How Do Social and Medical Care Get Married?

I made a valiant effort to keep the horror off my face.

It was the yearly care conference for this resident and her four children sat in our meeting room with the doctor, physio, dietary staff and others. The purpose was to review her care plan and tweak it if needed. I had just explained the “levels of care,” a document we reviewed every year. The family, familiar with the language, smiled and stated they’d decided to choose level one for their mom.

Level one?! This was reserved for residents in the last days of their lives. It contained “comfort measures,” but would not treat any infections if she got sick. Appropriate when someone is close to the end, this woman had been out watering our patio garden the day before. She had dementia, but participated in all activities and loved to care for other residents by patting hands and chatting with them. Level one? What if she needed antibiotics?

I knew my role was to run the meeting and not judge the family’s decision. I kept my words soft and my expression neutral, but tried to convey with my eyes to the doctor that I needed help.

He got the message.

With a measured, professional tone, he explained all the levels and the implications for their mother. They’d heard it all before, but he was able to use the power of his position to change their minds. 

After the family left, the doctor leaned over and whispered in my ear, “Don’t ever play poker.” I burst into gales of laughter. The curse of having a face everyone can read like a newspaper!

Mutual Respect

Respect is the key to the relationship between the medical and social aspects of eldercare.

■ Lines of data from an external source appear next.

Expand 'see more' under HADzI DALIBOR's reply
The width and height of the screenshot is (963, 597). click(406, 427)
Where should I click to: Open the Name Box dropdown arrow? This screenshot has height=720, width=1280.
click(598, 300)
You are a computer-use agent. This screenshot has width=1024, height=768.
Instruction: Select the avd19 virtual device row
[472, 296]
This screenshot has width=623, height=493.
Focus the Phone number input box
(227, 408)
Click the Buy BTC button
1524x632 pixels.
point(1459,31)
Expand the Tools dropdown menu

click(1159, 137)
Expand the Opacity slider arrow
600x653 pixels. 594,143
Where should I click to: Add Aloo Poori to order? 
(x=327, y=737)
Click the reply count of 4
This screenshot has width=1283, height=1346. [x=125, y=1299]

Most frail elderly people have multiple medical problems, take at least 10+ prescription medications a day and may deal with other problems such as poor eyesight and hearing, incontinence–the list goes on. The medical staff who handle their care balance an incredible amount of issues. They are frail and something minor like a urinary tract infection can cause huge issues. Is it any wonder that sometimes the scale tips toward medical care and leaves the social aspect behind? Add to this all the horrors of infection with COVID, and the medical aspects of care can race to the front.

It’s not enough. I’ve seen it many times where the best possible medical care is given, but the resident is miserable without social interaction. 

When I retired, it was the best and worst of times. Best, because I knew the timing was right for me. Seeing what COVID did to my neighbourhood would have gutted me, and my body could no longer handle the commute. Worst because COVID forced isolation when I’d already left behind all the camaraderie of coworkers. I tried to cope by walking each day, but my deteriorating hip made that a chore. When I had my surgery, the new hip was certainly a blessing, but the greater joy was my friend staying with me for a week, another friend dropping over to do my laundry and several others popping in to walk my dog. I needed the help for my medical issue, but more than that, I needed the company.

One of my favourite times at work was Hallowe’en. On that day, you saw nurses dressed as Dracula, an Advocate as a hot dog and one of the maintenance team as a clown. Everyone still did their job, but joined in the fun because it was fun. Residents laughed. We all laughed.

At the end of the day, quality of life is achieved when we work together. We acknowledge that everyone brings a contribution to the table, and each contribution impacts our elders for good.

If you care for an elder at home, how do you achieve this balance?